I can’t help but wonder, though, if the existentialists are missing something here. It feels like an easy way out.  With both Eastern and Western philosophy paying so much attention to it over time, it must be extremely complex – or extremely simple, such that everyone overlooks something.  Sure, the roots of happiness are different to everyone subjectively, but the phenomenon itself is universal.

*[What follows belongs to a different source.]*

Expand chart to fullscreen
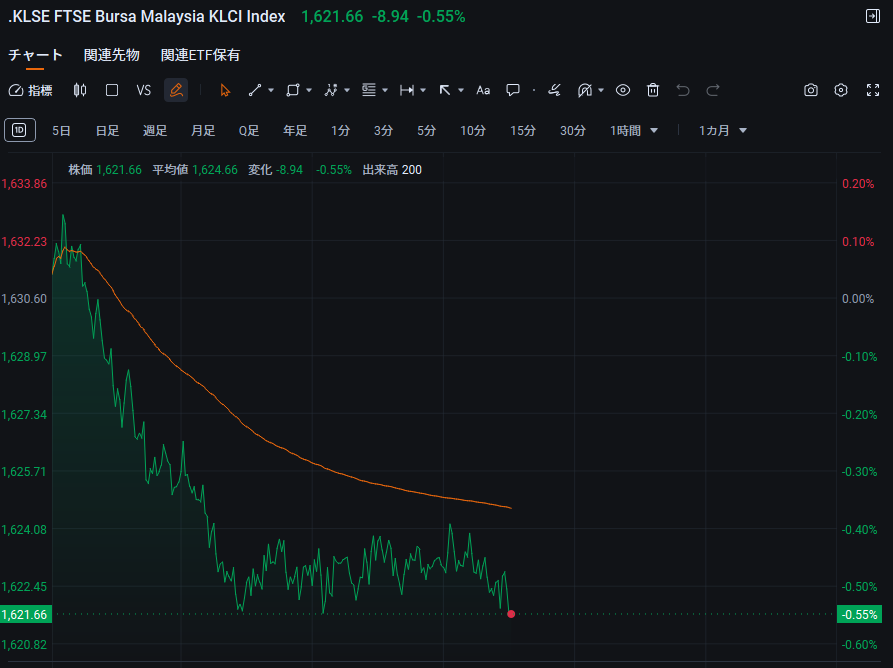Viewport: 893px width, 668px height. coord(871,90)
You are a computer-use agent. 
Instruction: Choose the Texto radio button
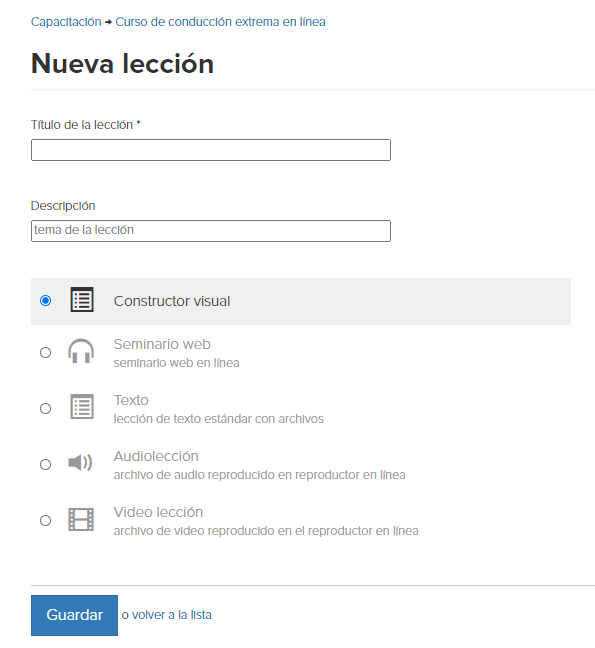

I’m inclined to lean toward the side of simplicity on this one, though that might be the wrong direction.  Happiness theory continues to be looked into by researchers like Sonja Lyubomirsky, author of The How of Happiness, and seems to be on the way to breaking happiness down to steps and portions.  She’s developed a twelve-point program to affect the 40% of our happiness level that she claims is within our control.

As soon as happiness turns to numbers and steps, it doesn’t feel right.  A 12-step program feels more like the path away from alcoholism than the path to happiness.  It doesn’t feel right to equate those things at all.  I shouldn’t feel like I’m trapped in an addictive cycle of self-destructive disease from which I need a regimented schedule with steps, familial support, and a hell of a lot of inspiration.  It’s much simpler than that in day-to-day life, right?  Random acts of kindness and hugs don’t beat alcoholism, but happiness can be found with something as simple as a succulent bite of a fruity, chocolate-hazelnut dripping fluffy crépe (if you can’t tell by now, I have a bit of a craving).

Sure, maybe it there’s a complicated mechanism to optimize happiness.  Maybe there’s an algorithm to get the most out of life with a 12-step program and two easy payments of 19.95.

But maybe it really is as simple as a crépe and an hour of volunteer work. Maybe there isn’t that much to it, and it’s as Leo Tolstoy says: “If you want to be happy, be.”